(MATERIAL SHOWN):
*** Block opens ***

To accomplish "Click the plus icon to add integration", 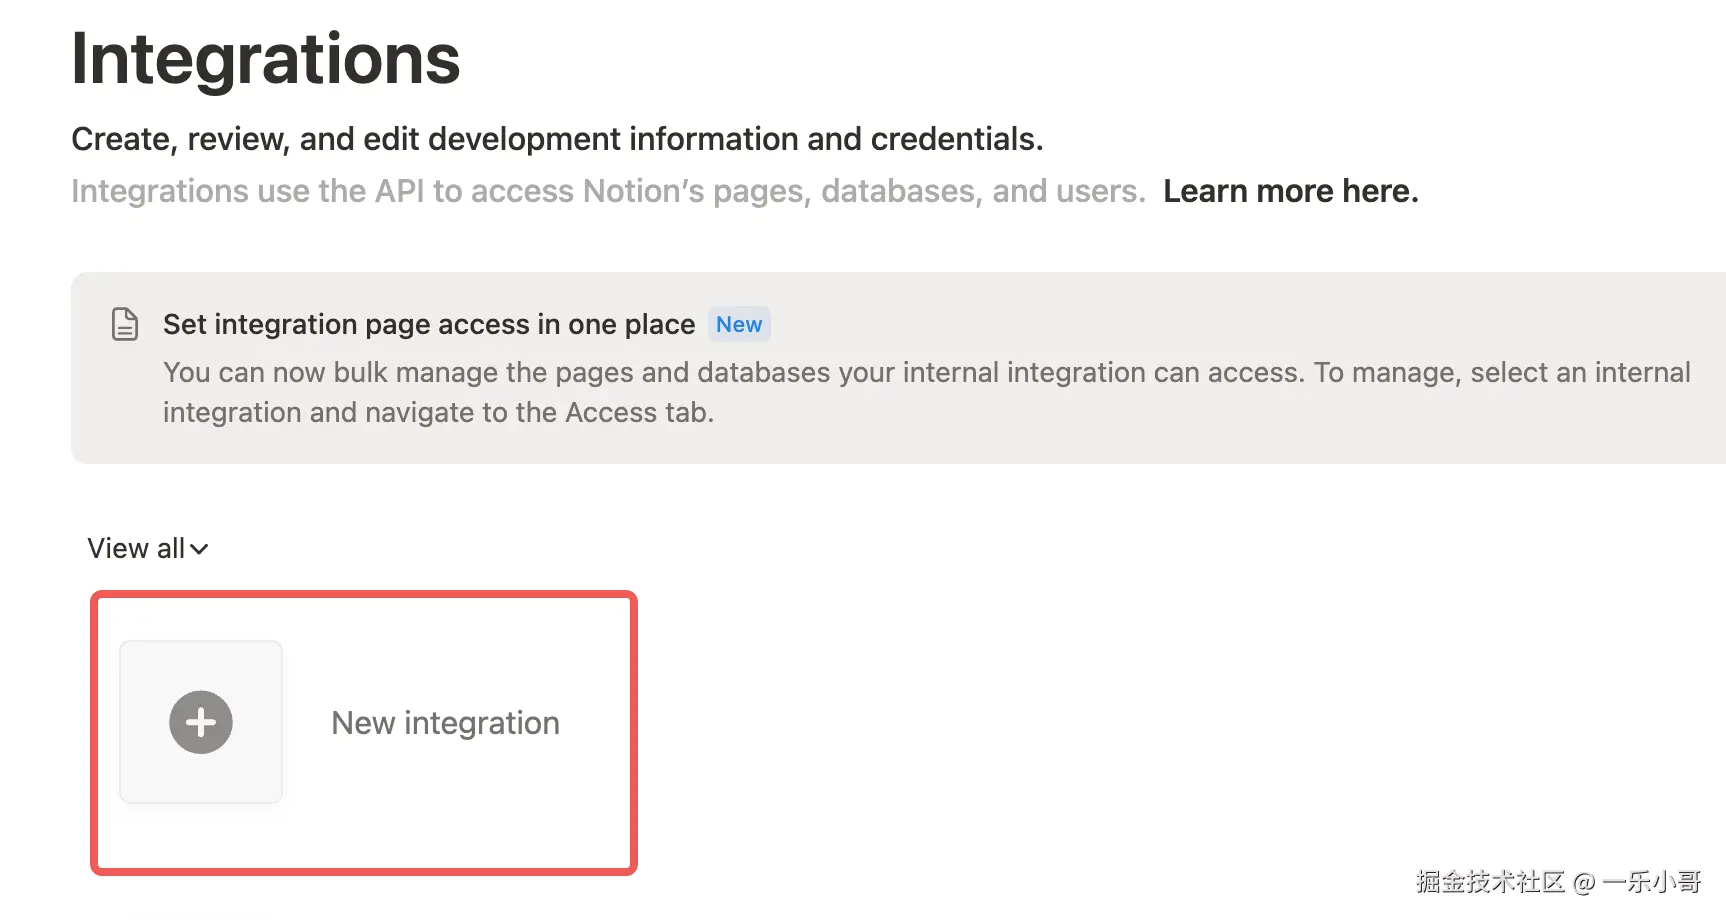I will (x=201, y=722).
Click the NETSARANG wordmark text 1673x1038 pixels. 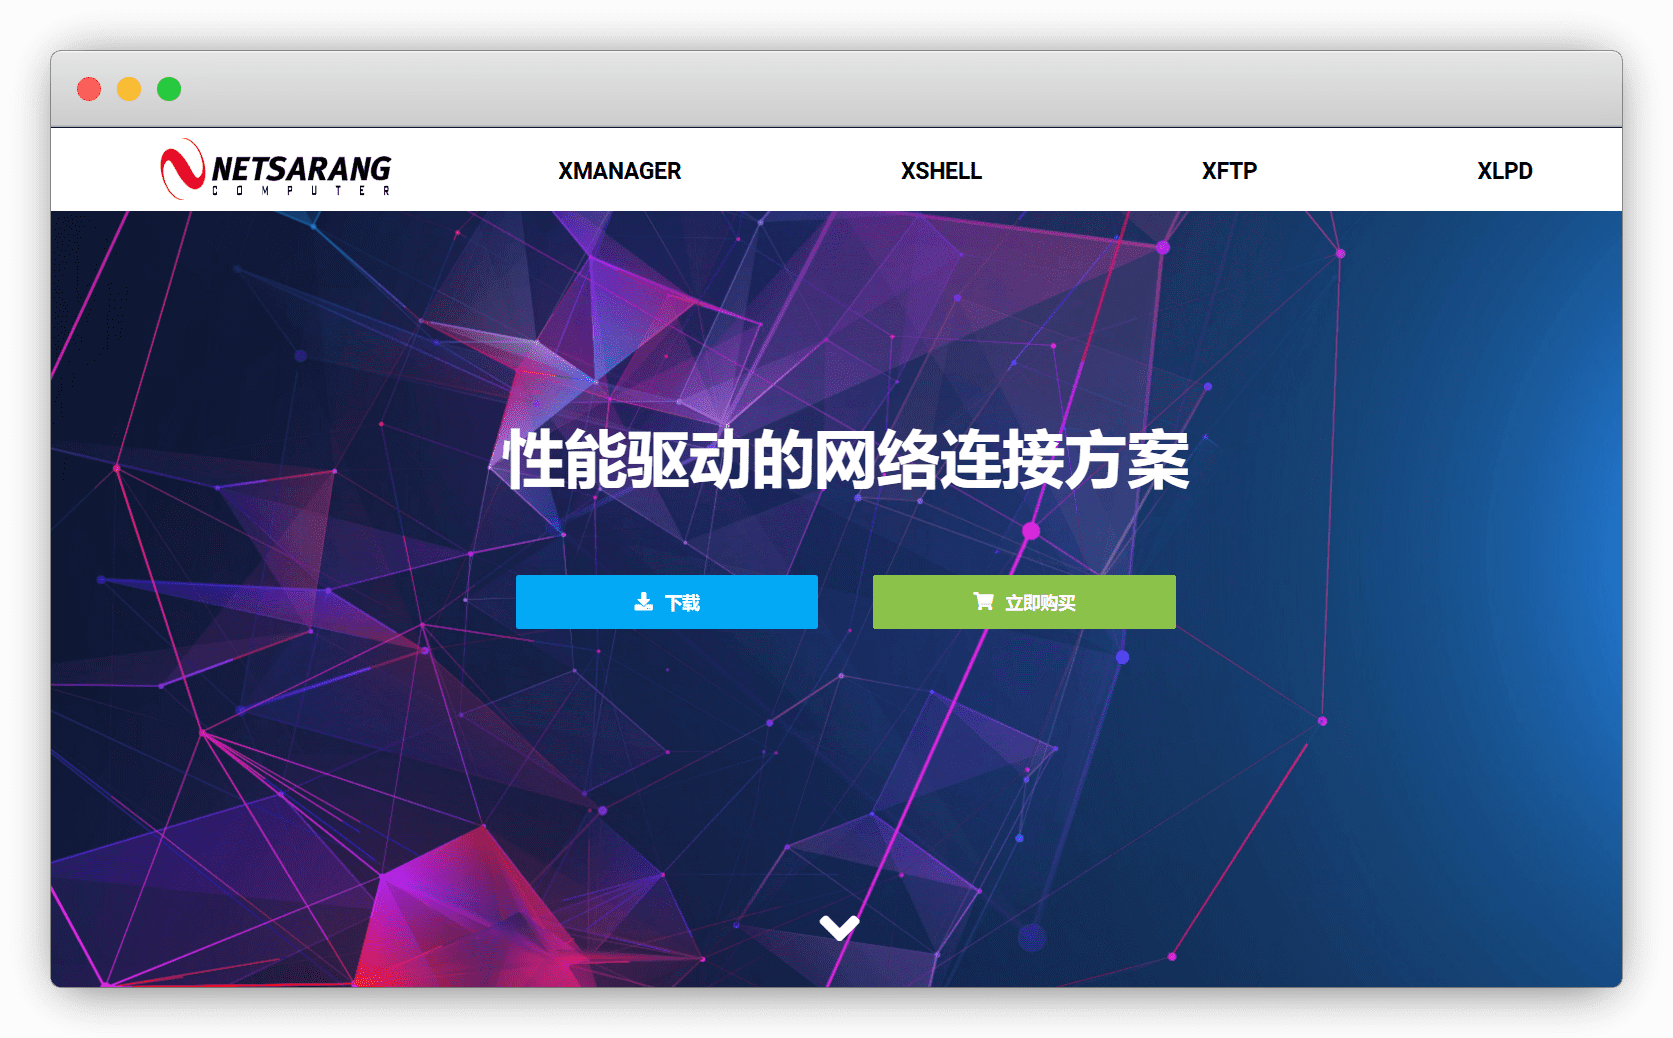[x=301, y=167]
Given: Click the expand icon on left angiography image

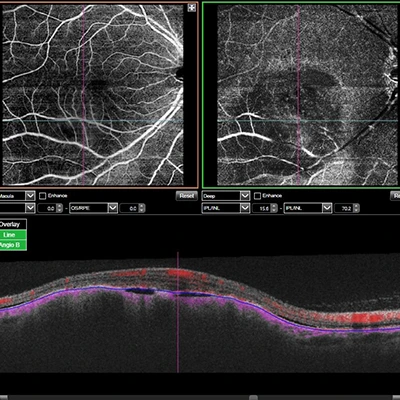Looking at the screenshot, I should 192,8.
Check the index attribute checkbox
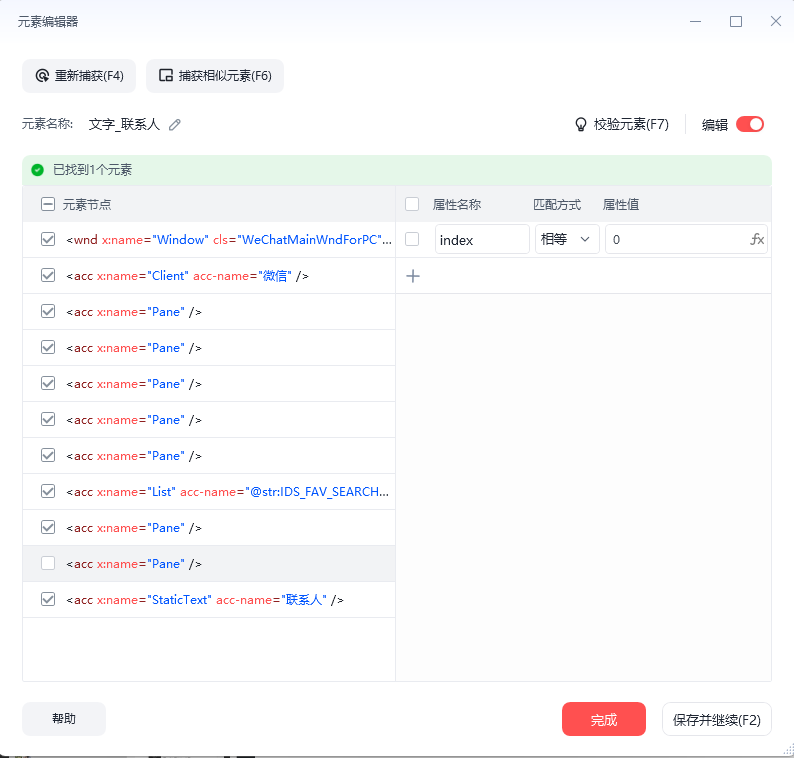The width and height of the screenshot is (794, 758). click(412, 240)
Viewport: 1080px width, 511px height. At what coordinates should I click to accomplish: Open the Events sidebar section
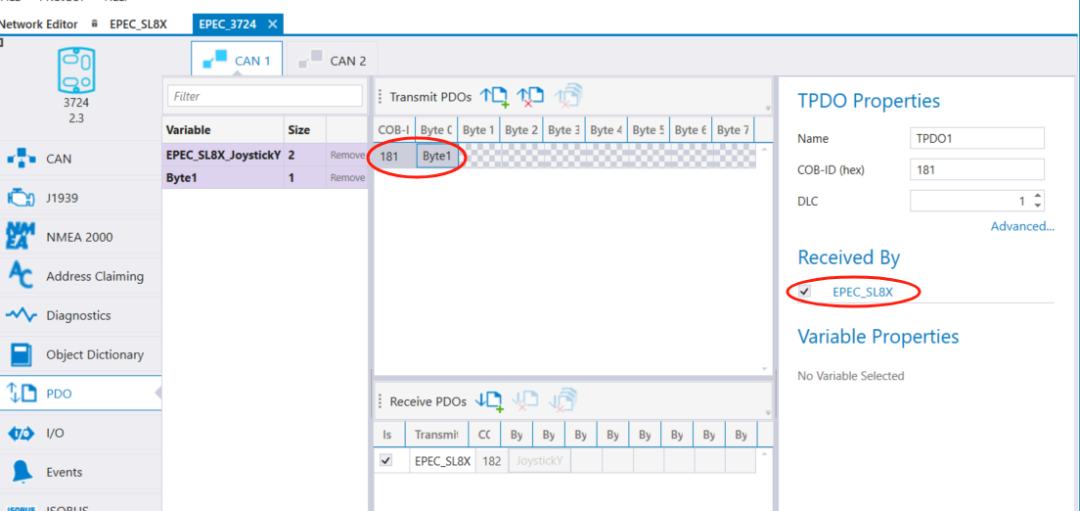click(x=63, y=472)
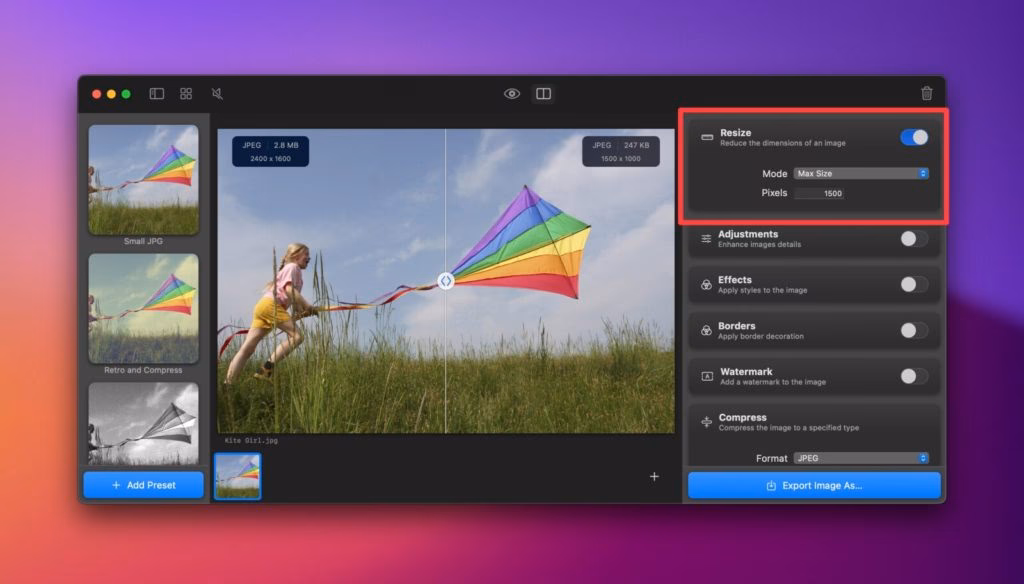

*** Block closes ***

(GOAL OF THE EXERCISE): Where the line containing "Given: Click the" appears, begin copying there and continue exactly through the final line of the records; both end lines belong in the copy, pictures do not.

(TASK RESPONSE):
Given: Click the expand icon on left angiography image

Looking at the screenshot, I should 192,8.
Check the index attribute checkbox
The width and height of the screenshot is (794, 758). click(412, 240)
Viewport: 1080px width, 511px height. At what coordinates should I click to accomplish: Open the Events sidebar section
click(x=63, y=472)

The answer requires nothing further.